* Start LISTED ENTRIES *

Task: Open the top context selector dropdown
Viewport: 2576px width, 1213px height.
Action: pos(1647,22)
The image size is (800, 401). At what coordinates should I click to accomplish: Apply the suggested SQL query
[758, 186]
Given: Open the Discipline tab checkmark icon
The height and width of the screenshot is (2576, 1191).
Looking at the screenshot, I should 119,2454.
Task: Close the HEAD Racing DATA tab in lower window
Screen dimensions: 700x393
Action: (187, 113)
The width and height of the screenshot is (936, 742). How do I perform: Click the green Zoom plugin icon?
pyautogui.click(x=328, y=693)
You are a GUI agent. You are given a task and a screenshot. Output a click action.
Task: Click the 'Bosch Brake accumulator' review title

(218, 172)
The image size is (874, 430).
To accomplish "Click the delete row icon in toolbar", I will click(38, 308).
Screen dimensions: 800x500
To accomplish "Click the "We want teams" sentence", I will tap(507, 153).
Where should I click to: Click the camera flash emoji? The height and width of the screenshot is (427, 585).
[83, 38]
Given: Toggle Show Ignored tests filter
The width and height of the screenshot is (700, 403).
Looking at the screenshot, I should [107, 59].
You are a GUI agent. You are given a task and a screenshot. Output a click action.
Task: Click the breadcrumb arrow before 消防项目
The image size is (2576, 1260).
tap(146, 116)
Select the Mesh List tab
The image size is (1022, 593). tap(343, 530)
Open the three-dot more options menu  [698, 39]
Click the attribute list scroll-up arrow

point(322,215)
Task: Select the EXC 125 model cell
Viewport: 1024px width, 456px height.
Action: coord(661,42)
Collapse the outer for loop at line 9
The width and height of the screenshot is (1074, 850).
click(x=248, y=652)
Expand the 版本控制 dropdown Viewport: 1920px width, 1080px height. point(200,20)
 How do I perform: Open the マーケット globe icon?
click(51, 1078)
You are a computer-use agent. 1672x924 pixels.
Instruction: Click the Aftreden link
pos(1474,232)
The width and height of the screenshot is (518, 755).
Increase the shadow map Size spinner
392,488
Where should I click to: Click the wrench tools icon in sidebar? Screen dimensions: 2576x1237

* End LISTED ENTRIES *

* INSTRUCTION
Render each nonblank line of the material above as a Markdown table with two columns, Row and Line. Number the rows in order.

* EXERCISE ANSWER
| Row | Line |
|---|---|
| 1 | Task: Open the top context selector dropdown |
| 2 | Viewport: 2576px width, 1213px height. |
| 3 | Action: pos(1647,22) |
| 4 | The image size is (800, 401). At what coordinates should I click to accomplish: Apply the suggested SQL query |
| 5 | [758, 186] |
| 6 | Given: Open the Discipline tab checkmark icon |
| 7 | The height and width of the screenshot is (2576, 1191). |
| 8 | Looking at the screenshot, I should 119,2454. |
| 9 | Task: Close the HEAD Racing DATA tab in lower window |
| 10 | Screen dimensions: 700x393 |
| 11 | Action: (187, 113) |
| 12 | The width and height of the screenshot is (936, 742). How do I perform: Click the green Zoom plugin icon? |
| 13 | pyautogui.click(x=328, y=693) |
| 14 | You are a GUI agent. You are given a task and a screenshot. Output a click action. |
| 15 | Task: Click the 'Bosch Brake accumulator' review title |
| 16 | (218, 172) |
| 17 | The image size is (874, 430). |
| 18 | To accomplish "Click the delete row icon in toolbar", I will click(38, 308). |
| 19 | Screen dimensions: 800x500 |
| 20 | To accomplish "Click the "We want teams" sentence", I will tap(507, 153). |
| 21 | Where should I click to: Click the camera flash emoji? The height and width of the screenshot is (427, 585). |
| 22 | [83, 38] |
| 23 | Given: Toggle Show Ignored tests filter |
| 24 | The width and height of the screenshot is (700, 403). |
| 25 | Looking at the screenshot, I should [107, 59]. |
| 26 | You are a GUI agent. You are given a task and a screenshot. Output a click action. |
| 27 | Task: Click the breadcrumb arrow before 消防项目 |
| 28 | The image size is (2576, 1260). |
| 29 | tap(146, 116) |
| 30 | Select the Mesh List tab |
| 31 | The image size is (1022, 593). tap(343, 530) |
| 32 | Open the three-dot more options menu  [698, 39] |
| 33 | Click the attribute list scroll-up arrow |
| 34 | point(322,215) |
| 35 | Task: Select the EXC 125 model cell |
| 36 | Viewport: 1024px width, 456px height. |
| 37 | Action: coord(661,42) |
| 38 | Collapse the outer for loop at line 9 |
| 39 | The width and height of the screenshot is (1074, 850). |
| 40 | click(x=248, y=652) |
| 41 | Expand the 版本控制 dropdown Viewport: 1920px width, 1080px height. point(200,20) |
| 42 |  How do I perform: Open the マーケット globe icon? |
| 43 | click(51, 1078) |
| 44 | You are a computer-use agent. 1672x924 pixels. |
| 45 | Instruction: Click the Aftreden link |
| 46 | pos(1474,232) |
| 47 | The width and height of the screenshot is (518, 755). |
| 48 | Increase the shadow map Size spinner |
| 49 | 392,488 |
| 50 | Where should I click to: Click the wrench tools icon in sidebar? Screen dimensions: 2576x1237 |